▸ Problem statement: Count the lines below that include the string "height", and reply with that number alone.

▸ Rows:
==============================
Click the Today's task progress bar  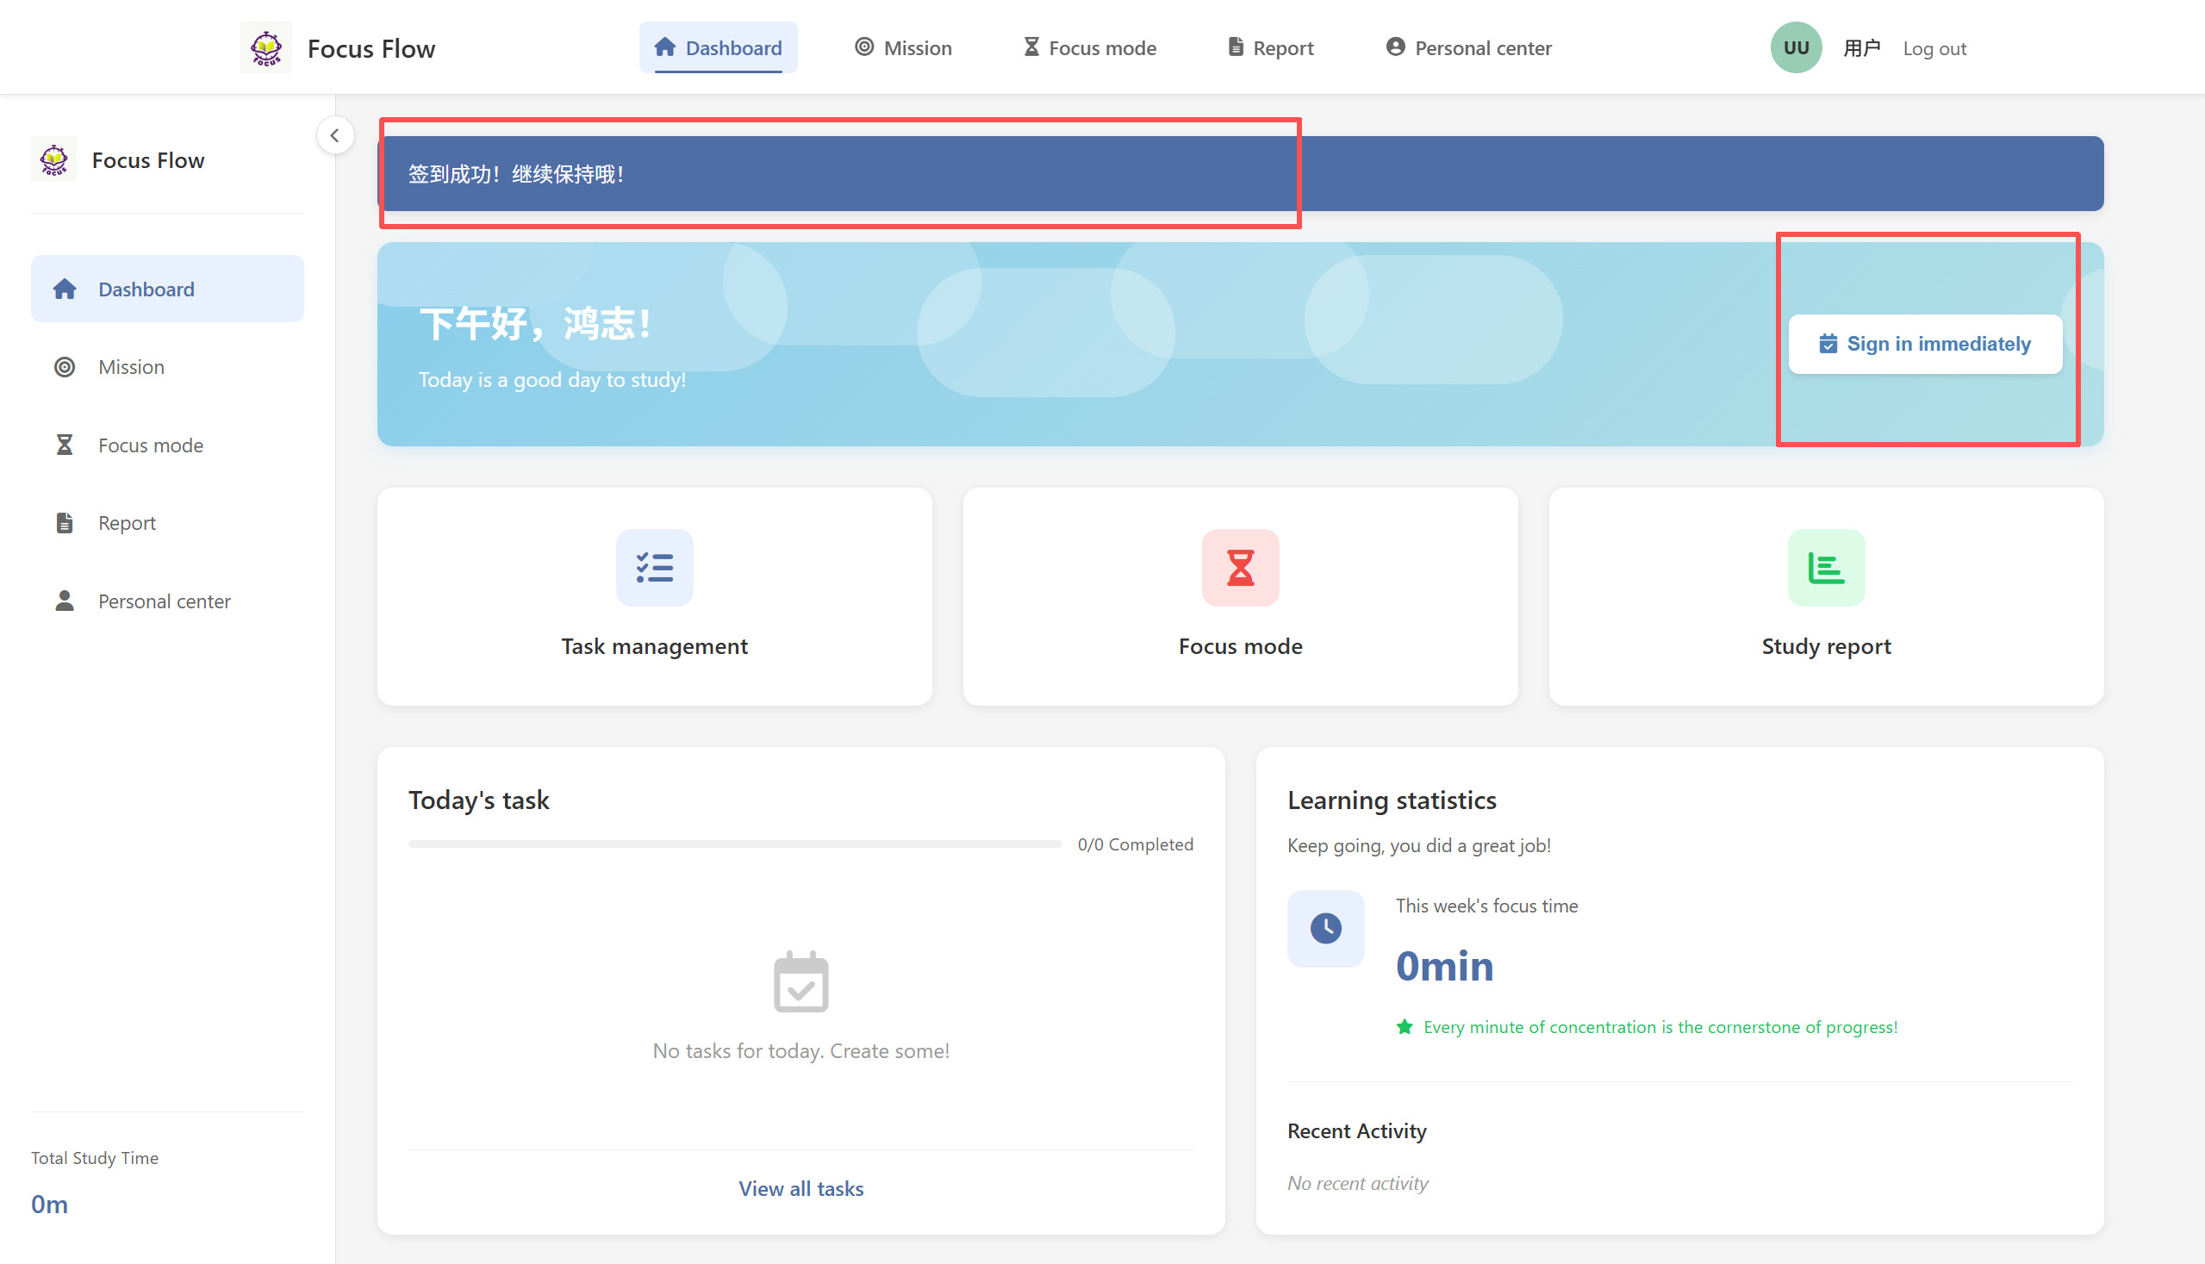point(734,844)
==============================
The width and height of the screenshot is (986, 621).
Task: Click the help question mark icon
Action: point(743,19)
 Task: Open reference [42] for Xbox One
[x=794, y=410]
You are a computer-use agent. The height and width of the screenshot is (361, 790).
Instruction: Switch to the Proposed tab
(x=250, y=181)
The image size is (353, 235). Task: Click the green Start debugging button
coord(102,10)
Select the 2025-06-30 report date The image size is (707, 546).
==============================
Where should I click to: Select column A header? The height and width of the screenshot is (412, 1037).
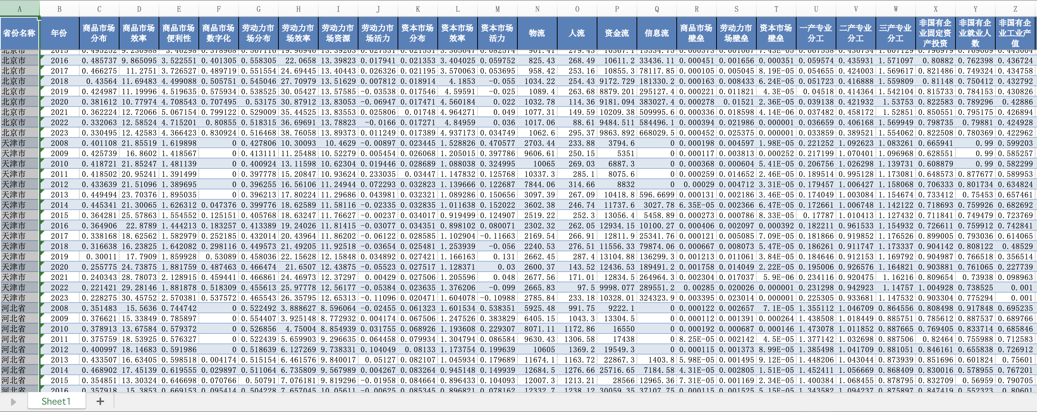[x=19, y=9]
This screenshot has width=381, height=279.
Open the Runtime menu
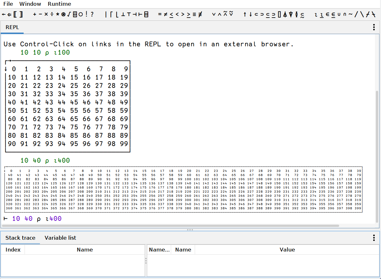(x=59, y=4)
==============================
▸ Response to the exercise: 4